A year ago, I decided what college I was going to and was getting ready to graduate, and honestly counting down the days until graduation. Senior year was almost over, and I couldn't wait to walk across that stage, get my diploma, and FINALLY get to start my real life. However, now that it's a year later I honestly barely remember all those little moments and it feels like literally a world ago when I was in my high school and making my Senior Board full of pictures of my childhood. And part of me wishes that I hadn't wished all that time away.

So, to my high school seniors out there — I encourage you to cherish all the memories you are making. I encourage you to spend time with your parents and savor the meals you have with them and enjoy the conversations where your mom asks all the mom questions about your day, and your dad tells a story from his childhood that you've heard a million times before. I encourage you to appreciate the friends you have, and whether or not you plan to stay friends with them after graduation, be grateful for the time with them in this season and the role that they played in your life.

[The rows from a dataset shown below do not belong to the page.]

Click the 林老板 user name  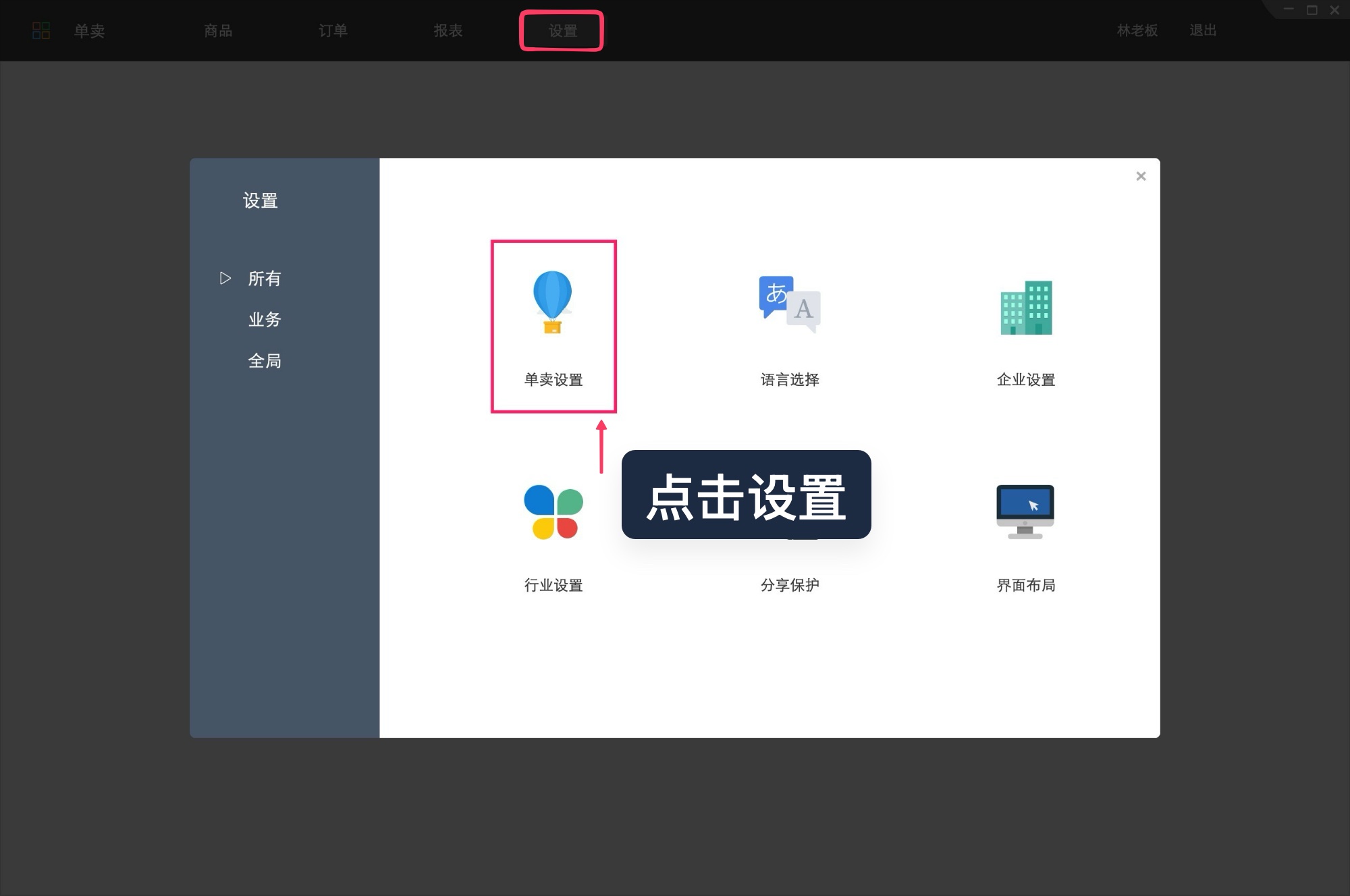click(1136, 31)
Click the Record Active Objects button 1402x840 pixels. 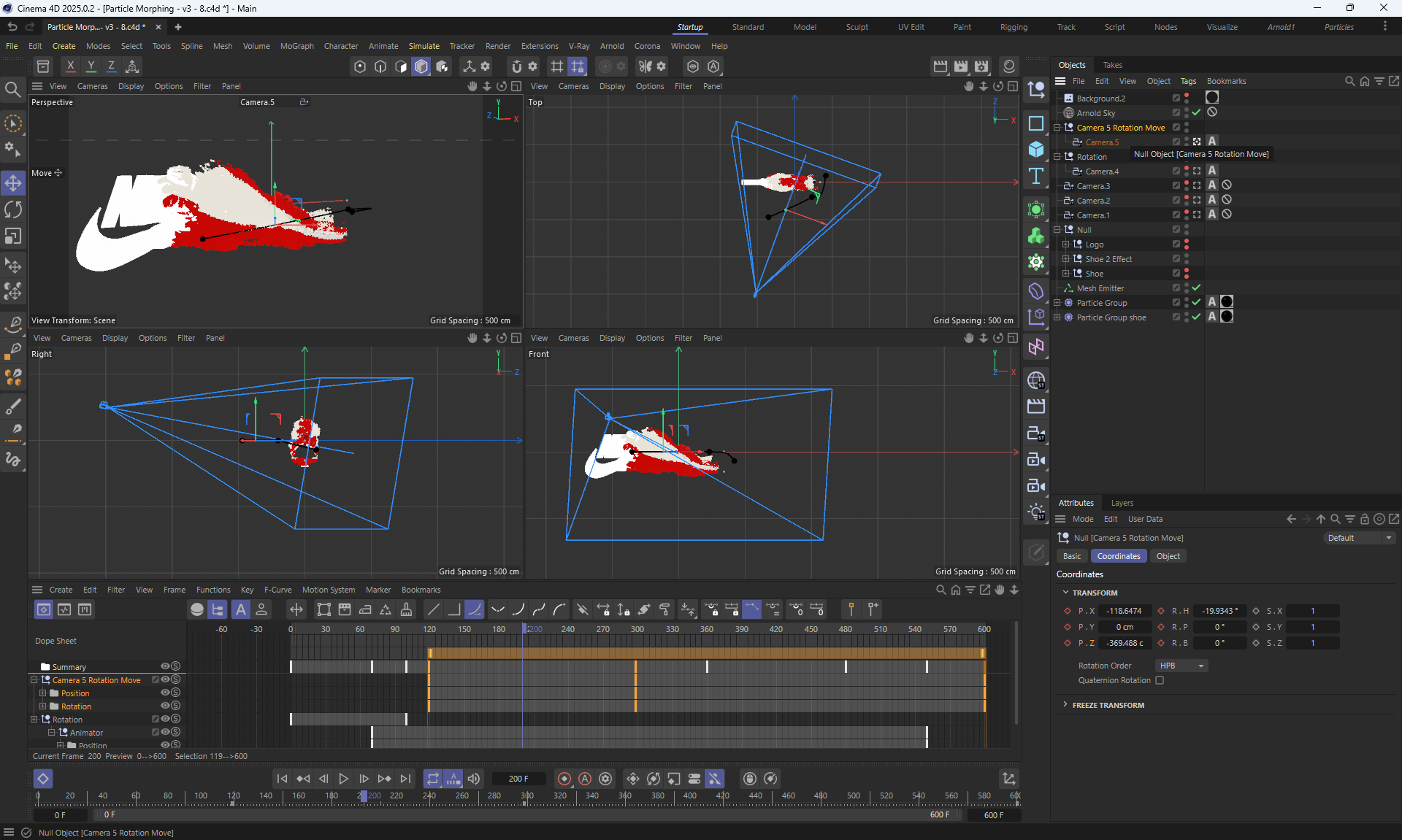tap(564, 779)
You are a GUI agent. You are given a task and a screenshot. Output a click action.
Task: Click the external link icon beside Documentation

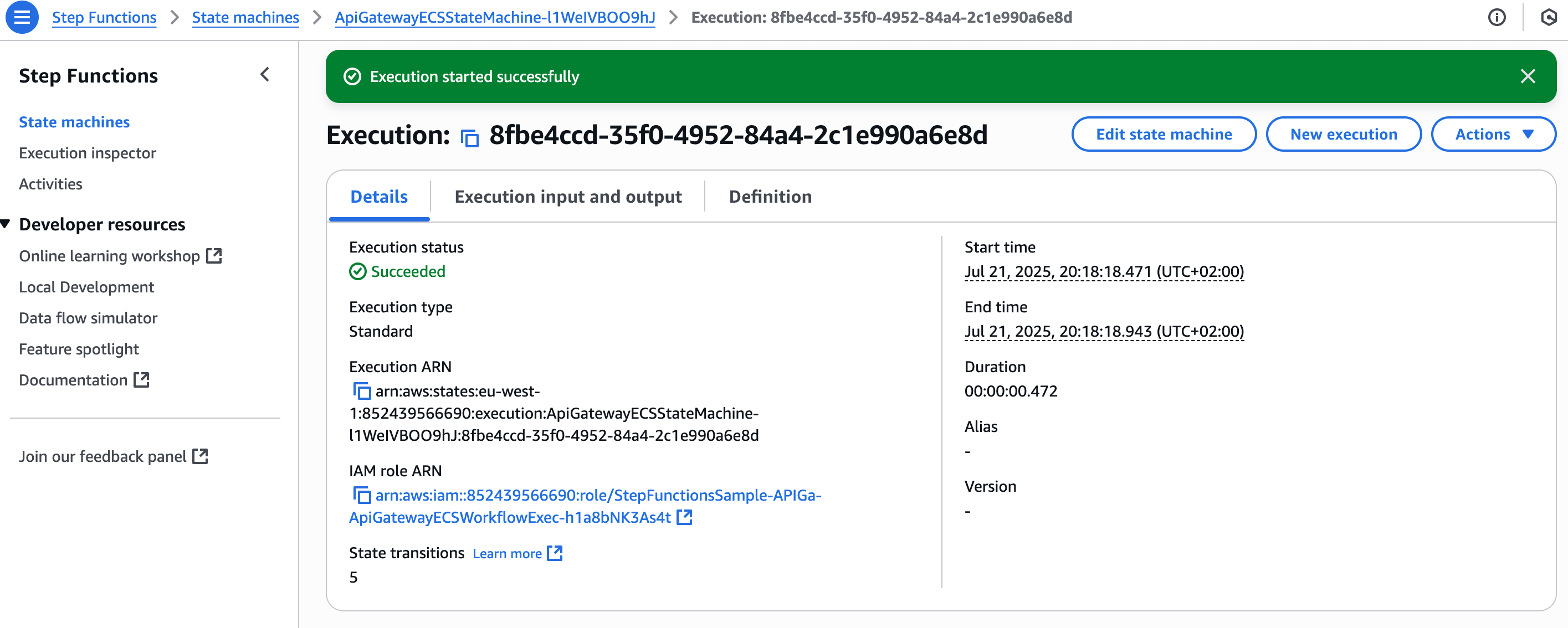pyautogui.click(x=142, y=380)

I ask you to look around your high school, stop and stare at the walls that you've probably been praying to get out of for a few months now and appreciate the memories and times you've had in those buildings. Whether or not high school was a great time for you or a bad time, it was a time of growth and the place where you matured and made mistakes and succeeded.

Seniors, enjoy these last few months because before you know it you'll blink and it will be a year later and you'll be miss those days that you complained about, those teachers you rolled your eyes at, and those friends that you shared that time with.